Location
- Skardu, Gilgit-Baltistan, Pakistan
- Coordinates: 35°20′59″N 75°30′40″E﻿ / ﻿35.3497°N 75.5111°E

Information
- Motto: We Beat The Best
- Opened: 2001
- Area: 997 kanals
- Colour: Blue
- Demonym: Skardovians
- Houses: 6
- Website: ccs.edu.pk

= Cadet College Skardu =

Military high school in Gilgit-Baltistan, Pakistan

Cadet College Skardu is a military high school located at Skardu, Gilgit-Baltistan, Pakistan. It is being administered by the Ministry of Kashmir and Gilgit-Baltistan Affairs.

==History==
Cadet College Skardu was established in 2001 and was funded by the Government of Pakistan.

In September 2005, the second principal, Col. Khalid Sharif, was removed from his post after students staged protests against his conduct. A Board of Governors meeting, chaired by the Chief Secretary of the Northern Areas, found Sharif guilty of instigating religious disharmony and mistreating students and staff. Students had accused him of abusive behavior and providing substandard food; during the unrest they even held the commandant hostage and locked the college gates until authorities intervened. Sharif was dismissed and replaced by Lt. Col. Safdar Ali Kazmi as acting commandant in 2005. Another crisis emerged in 2010 when mismanagement led to a staff strike: the then principal, Col. Azhar Hussain, resigned amid protests by faculty and cadets.

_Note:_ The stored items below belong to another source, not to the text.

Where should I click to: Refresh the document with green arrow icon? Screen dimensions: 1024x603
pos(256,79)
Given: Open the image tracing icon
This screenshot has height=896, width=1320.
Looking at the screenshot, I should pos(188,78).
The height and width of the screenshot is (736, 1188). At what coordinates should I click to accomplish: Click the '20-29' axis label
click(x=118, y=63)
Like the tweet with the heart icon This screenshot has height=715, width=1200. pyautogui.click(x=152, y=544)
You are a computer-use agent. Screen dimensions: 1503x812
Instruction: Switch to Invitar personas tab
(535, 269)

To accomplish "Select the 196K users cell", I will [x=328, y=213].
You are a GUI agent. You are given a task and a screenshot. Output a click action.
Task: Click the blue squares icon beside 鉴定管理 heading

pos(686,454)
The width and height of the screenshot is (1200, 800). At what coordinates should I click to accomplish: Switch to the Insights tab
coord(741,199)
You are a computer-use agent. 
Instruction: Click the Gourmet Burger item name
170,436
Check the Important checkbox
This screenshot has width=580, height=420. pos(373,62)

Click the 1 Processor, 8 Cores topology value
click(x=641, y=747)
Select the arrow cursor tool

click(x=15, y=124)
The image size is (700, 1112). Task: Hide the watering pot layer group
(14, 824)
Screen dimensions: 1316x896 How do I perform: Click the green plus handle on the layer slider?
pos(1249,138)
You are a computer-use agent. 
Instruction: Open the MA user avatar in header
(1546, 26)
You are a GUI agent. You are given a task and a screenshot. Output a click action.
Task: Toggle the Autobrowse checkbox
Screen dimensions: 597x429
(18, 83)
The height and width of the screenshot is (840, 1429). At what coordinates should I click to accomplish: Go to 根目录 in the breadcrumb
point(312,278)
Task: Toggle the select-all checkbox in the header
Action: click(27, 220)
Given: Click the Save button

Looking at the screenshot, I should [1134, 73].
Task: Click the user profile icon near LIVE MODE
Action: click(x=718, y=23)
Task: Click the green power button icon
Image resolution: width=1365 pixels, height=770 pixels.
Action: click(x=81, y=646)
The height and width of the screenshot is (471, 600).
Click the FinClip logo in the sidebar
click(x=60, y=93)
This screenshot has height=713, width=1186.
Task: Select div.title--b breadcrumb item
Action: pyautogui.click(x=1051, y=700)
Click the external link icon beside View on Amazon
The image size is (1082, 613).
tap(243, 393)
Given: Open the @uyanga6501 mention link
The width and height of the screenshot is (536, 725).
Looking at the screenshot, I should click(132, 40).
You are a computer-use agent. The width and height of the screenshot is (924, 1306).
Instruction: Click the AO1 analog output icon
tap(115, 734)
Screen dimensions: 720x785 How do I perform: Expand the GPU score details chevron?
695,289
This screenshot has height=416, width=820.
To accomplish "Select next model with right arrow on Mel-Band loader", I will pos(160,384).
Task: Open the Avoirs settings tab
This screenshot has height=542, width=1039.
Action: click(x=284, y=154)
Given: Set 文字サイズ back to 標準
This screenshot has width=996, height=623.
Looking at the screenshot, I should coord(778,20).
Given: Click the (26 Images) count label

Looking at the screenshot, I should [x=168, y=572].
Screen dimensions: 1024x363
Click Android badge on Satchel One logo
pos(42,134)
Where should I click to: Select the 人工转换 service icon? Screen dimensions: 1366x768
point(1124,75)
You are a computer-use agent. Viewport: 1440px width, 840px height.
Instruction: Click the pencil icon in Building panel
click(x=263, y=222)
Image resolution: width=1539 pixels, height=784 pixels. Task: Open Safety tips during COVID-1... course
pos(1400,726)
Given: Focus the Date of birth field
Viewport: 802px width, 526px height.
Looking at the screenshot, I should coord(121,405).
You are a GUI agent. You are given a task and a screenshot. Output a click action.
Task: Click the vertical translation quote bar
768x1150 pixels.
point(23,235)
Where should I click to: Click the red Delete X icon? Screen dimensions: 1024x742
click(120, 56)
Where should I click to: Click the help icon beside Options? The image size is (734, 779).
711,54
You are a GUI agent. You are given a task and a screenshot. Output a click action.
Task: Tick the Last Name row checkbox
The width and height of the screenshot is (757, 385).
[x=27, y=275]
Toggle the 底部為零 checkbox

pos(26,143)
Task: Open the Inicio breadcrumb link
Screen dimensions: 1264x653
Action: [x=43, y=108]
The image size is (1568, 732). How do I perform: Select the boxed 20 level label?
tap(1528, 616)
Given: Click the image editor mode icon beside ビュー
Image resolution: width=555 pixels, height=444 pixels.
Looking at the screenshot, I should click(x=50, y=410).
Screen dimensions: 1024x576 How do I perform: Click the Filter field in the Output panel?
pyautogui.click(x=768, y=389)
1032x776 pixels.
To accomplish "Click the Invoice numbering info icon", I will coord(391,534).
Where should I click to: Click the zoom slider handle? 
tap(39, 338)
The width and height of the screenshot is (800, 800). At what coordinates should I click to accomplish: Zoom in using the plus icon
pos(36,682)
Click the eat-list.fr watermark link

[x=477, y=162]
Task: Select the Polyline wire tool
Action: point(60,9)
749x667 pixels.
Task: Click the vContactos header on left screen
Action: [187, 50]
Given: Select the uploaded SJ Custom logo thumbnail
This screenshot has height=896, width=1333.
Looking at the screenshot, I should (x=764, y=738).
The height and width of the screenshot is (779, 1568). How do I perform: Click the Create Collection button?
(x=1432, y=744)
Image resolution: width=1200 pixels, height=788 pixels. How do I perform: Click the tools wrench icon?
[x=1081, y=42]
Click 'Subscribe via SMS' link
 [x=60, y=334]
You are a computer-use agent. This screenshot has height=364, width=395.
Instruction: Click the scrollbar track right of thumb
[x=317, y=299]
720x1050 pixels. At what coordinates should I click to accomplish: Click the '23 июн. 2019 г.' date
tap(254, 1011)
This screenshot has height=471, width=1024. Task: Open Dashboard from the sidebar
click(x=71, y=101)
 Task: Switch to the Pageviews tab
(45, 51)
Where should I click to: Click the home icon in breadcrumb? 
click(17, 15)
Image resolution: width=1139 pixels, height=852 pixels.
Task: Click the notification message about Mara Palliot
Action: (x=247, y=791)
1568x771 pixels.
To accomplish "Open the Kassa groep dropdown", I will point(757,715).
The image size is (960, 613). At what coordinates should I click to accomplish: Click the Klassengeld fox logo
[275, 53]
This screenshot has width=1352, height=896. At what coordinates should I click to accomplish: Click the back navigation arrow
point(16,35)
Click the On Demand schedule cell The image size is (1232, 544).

In 2021, the Pakistan Army funded and built a modern squash court complex. It was inaugurated by former world champion Jansher Khan in July 2021. Later, the Gilgit-Baltistan Annual Development Programme for 2021–22 included an allocation of PKR 20 million for "provision of missing facilities" at Cadet College Skardu.

==Location==

The campus of Cadet College Skardu is located in the center of Skardu valley next to the Skardu airport in Hotto town. Skardu is linked to Islamabad International Airport by a daily flight. It takes about forty five to sixty minutes to fly from Islamabad to Skardu. The college is approximately 7000 ft above sea level.

==Building==

The foundation stone of the college was laid in 1994. Phase-I of the College has been completed at a cost of Rs.150 million. The College Campus, which includes three hostels, accommodations for staff, academic block and planned civic facilities is spread over an area exceeding 1000 kanals (125 acres).

==Principals==
Source:
- Brig Taj Iqbal (2001-2003)
- Col Khalid Sharif (2003-2005)
- Col Safdar Abbas Kazmi (2005-2006)
- Brig Ejaz Ahmed Najaf (2006-2008)
- Brig Nasser Khan Jadoon (2008-?)
Brig Fiasal Azhar Rana (2022-2025)

==Academics==

Up to Secondary Level, the College provides uniform science education; the medium of instruction being English. At higher secondary level, the students are offered the following combinations in addition to compulsory subjects:
- Pre-Engineering: Physics, Math and Chemistry.
- Pre-Medical: Physics, Biology and Chemistry.